A common use case involves enforcing maximum character limits on user input,
particularly for fields stored in databases such as MySQL or PostgreSQL. Both
database systems can consider the declared length of `VARCHAR(n)` columns as
the number of Unicode code points, not just the number of `char` units or bytes
for character sets like UTF-8 or UTF8MB4. Correctly counting code points is
essential for supporting internationalized input, emoji, and non-BMP
characters.
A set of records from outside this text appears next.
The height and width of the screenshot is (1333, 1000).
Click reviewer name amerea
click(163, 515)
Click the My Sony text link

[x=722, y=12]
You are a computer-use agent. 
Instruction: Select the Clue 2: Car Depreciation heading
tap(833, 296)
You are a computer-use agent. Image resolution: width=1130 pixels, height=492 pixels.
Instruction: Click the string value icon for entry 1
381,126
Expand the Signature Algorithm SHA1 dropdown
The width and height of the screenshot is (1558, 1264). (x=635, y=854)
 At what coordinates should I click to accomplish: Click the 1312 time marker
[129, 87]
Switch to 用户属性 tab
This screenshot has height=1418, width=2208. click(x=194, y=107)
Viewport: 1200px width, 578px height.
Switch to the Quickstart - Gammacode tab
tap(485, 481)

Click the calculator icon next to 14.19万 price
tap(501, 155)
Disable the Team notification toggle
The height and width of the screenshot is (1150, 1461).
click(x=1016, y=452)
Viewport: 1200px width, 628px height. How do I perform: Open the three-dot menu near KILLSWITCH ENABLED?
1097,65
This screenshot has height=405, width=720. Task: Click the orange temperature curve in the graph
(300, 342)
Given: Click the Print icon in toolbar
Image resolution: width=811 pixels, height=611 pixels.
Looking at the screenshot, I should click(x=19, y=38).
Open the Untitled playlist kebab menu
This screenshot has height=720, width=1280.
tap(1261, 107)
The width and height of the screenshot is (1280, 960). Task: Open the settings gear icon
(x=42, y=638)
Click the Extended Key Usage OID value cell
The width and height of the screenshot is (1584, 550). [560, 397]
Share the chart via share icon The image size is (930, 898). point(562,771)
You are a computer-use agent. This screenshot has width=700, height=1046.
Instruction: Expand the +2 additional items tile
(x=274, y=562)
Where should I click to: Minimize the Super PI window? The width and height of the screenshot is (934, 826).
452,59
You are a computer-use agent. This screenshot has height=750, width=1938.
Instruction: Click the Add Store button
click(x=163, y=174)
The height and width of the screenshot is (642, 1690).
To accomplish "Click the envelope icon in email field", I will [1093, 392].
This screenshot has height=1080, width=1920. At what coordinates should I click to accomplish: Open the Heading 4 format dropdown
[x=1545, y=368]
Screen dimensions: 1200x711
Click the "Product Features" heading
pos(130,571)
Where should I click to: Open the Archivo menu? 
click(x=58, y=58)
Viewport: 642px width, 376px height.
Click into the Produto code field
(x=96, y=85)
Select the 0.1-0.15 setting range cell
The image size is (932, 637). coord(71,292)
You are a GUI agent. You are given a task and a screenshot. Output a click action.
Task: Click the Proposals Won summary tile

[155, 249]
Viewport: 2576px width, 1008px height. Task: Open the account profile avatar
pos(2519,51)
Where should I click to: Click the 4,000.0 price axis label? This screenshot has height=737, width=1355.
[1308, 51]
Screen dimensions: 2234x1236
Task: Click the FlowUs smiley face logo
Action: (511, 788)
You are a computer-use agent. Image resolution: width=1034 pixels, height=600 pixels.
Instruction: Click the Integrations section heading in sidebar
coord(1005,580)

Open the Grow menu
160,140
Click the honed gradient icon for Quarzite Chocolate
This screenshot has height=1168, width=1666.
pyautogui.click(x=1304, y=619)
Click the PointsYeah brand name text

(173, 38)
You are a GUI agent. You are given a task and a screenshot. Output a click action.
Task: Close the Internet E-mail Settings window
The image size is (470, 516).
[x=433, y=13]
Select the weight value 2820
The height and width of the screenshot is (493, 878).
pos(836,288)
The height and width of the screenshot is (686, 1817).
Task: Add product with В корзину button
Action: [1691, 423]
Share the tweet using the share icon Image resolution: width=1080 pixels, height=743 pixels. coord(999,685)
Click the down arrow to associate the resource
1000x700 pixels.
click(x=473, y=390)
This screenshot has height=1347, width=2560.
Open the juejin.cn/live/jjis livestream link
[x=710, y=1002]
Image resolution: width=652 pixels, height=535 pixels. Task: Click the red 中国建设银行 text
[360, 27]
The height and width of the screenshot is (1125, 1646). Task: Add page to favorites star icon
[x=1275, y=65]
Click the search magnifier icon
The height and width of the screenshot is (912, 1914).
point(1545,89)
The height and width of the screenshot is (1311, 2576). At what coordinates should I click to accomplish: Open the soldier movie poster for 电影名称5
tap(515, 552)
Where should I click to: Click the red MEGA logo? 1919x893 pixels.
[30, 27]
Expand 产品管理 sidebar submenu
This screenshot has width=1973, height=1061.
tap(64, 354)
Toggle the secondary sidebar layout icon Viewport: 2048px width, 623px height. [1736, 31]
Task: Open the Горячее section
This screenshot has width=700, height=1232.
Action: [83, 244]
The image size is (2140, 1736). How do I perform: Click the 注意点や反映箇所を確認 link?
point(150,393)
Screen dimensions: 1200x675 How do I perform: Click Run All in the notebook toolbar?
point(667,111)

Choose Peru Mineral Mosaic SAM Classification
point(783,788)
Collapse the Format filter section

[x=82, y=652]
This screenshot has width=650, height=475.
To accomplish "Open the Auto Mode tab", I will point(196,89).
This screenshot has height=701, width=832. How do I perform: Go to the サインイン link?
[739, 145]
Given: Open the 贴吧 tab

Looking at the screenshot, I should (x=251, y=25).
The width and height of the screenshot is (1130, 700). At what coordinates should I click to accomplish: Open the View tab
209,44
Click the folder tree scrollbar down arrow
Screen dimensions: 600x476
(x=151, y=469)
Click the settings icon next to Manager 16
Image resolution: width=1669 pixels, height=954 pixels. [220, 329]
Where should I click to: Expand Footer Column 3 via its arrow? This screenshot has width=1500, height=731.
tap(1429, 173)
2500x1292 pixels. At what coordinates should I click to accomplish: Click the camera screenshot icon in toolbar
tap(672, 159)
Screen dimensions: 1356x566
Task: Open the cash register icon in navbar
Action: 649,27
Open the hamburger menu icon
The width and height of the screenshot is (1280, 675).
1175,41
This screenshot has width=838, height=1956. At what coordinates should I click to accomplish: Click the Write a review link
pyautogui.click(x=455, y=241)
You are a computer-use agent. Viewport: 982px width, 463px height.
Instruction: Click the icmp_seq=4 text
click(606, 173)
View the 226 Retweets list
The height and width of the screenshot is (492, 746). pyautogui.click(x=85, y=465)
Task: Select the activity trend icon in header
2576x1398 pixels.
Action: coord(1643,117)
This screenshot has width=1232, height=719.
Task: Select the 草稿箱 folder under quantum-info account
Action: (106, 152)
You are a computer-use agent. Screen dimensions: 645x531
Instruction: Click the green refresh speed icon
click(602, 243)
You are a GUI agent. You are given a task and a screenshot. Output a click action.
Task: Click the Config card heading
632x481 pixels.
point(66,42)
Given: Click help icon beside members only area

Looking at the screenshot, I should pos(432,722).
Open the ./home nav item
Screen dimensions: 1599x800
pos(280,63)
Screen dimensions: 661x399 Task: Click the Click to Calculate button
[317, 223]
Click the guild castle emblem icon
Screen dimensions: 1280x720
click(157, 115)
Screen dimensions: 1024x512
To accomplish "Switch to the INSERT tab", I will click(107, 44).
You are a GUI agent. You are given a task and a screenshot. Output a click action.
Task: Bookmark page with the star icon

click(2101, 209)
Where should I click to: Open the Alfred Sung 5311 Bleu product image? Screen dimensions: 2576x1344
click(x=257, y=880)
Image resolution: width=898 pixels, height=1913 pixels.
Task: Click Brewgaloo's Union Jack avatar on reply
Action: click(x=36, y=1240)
For example, the NIST SP 800-63B guideline specifies that passwords
should be checked in terms of the number of Unicode code points.
## Solution
Introduce default no-argument `codePointCount()` methods in both the
`CharSequence` interface and the `String` class. The new method returns the
number of Unicode code points in the entire character sequence, equivalent to
invoking `codePointCount(0, length())`, but provides better readability and
avoids unnecessary overhead. The implementation in `CharSequence` is a default
method, while `String` provides an explicit override for potential performance
optimization.
## Specification
Add to `java.lang.CharSequence` interface:
/**
* Returns the number of Unicode code points in this character sequence.
* Equivalent to {@code codePointCount(0, length())}.
*
* @return the number of Unicode code points in this sequence
* @since N
*/
default int codePointCount() {
return codePointCount(0, length());
}
Add to `java.lang.String` class:
/**
* Returns the number of Unicode code points in this string.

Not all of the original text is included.